The Mint Museum

Combining Two Institutions

After a nation-wide architectural search, Machado Silvetti was selected as the design architect for this project in conjunction with Clark Patterson Lee as the Executive Architect. The project seeks to combine the Mint Museum of Art and the Mint Museum of Craft and Design—two related institutions at separate locations—in one building on a new site in downtown Charlotte.

  • Client: The Mint Museums

    Location: Charlotte, NC

    Year: 2006-2010

    Status: Built

  • Honor Award | AIA Charlotte | 2013

  • Washburn, Mark. "Sparkling Debut at the Mint." The Charlotte Observer, pp. 1,13a, 2010.

 
 

Program

The Mint is part of a larger “cultural campus,” which also includes a performing arts theater, an Afro-American cultural center and another art museum. The program brief also requires an eight-level parking garage below the Mint, and a 35-story condo tower on top of a portion of the museum.

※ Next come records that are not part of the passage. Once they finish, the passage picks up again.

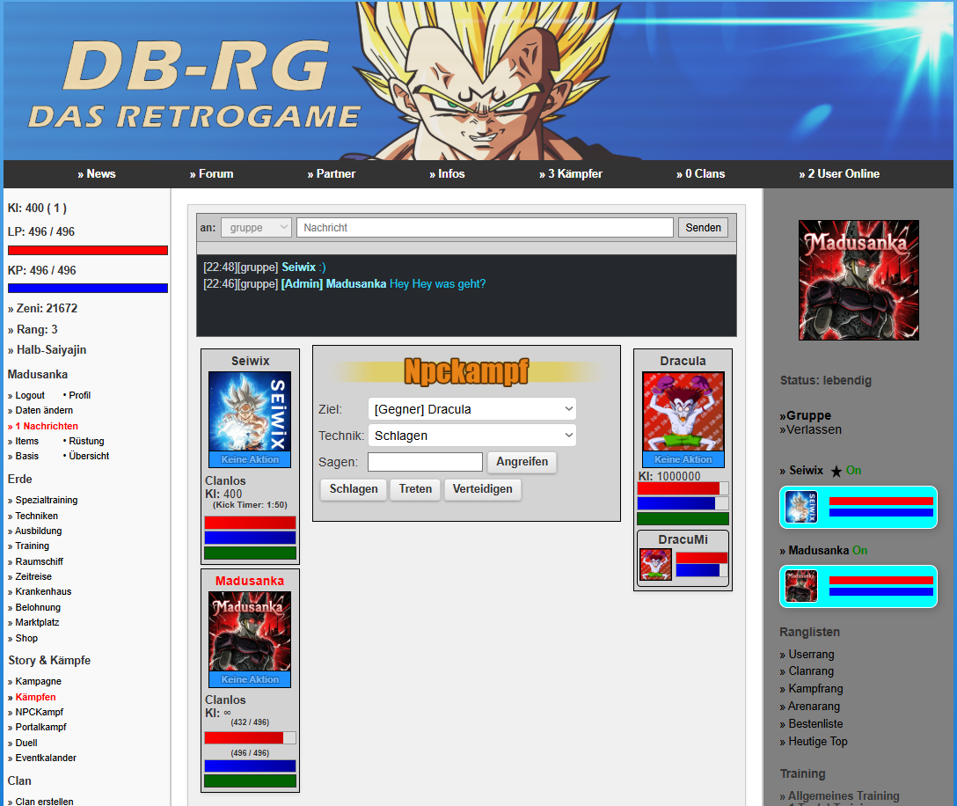Click the Nachricht chat input field

[486, 228]
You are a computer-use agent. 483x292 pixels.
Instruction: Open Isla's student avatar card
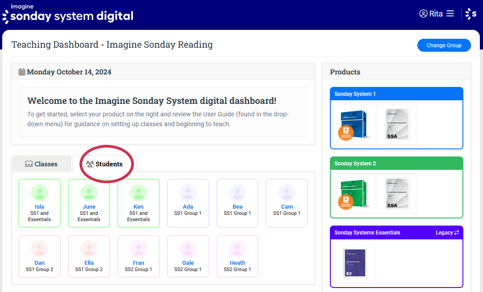pos(40,193)
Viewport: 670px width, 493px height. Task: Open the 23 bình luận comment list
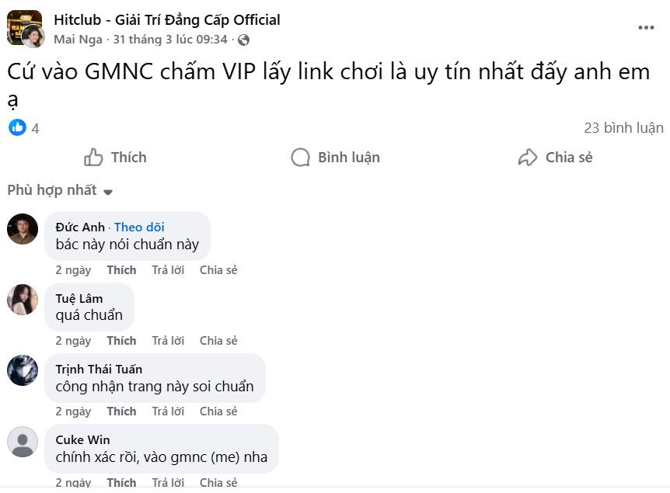[623, 127]
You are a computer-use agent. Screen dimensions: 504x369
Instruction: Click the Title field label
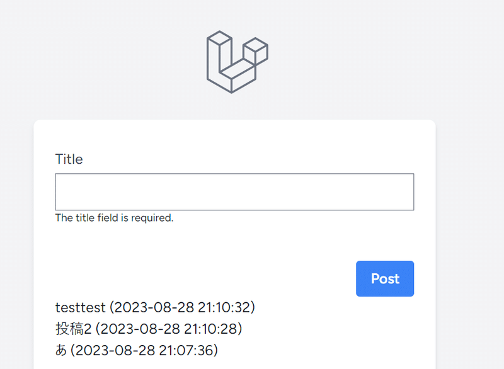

The ‘open door’ image of the building’s east façade fronts a large urban plaza along Charlotte’s principal north-south axis of Tryon Street, and creates a civically scaled entry for the institution, while symbolically acknowledging the two collections displayed inside.

 

Entrance Atrium

From the plaza, a large public staircase rises to the second level where visitors arrive at a Grand Room, a multi-story atrium that houses some of the collections’ larger pieces and provides visitors with a preview of both museum collections. It also serves as the space around which the other elements of the museum are organized.

 

Upper Floors

On the second level, an auditorium, educational spaces and offices. Galleries for the Mint Museum of Craft and Design, and the Mint Museum of Art are on the third and fourth levels respectively. The fifth level contains a large events room and access to a roof terrace overlooking the civic plaza below.

 
 

“The five-story, 145,000-square-foot facility combines inspiring architecture with cutting-edge exhibitions to provide visitors with unparalleled educational and cultural experiences.”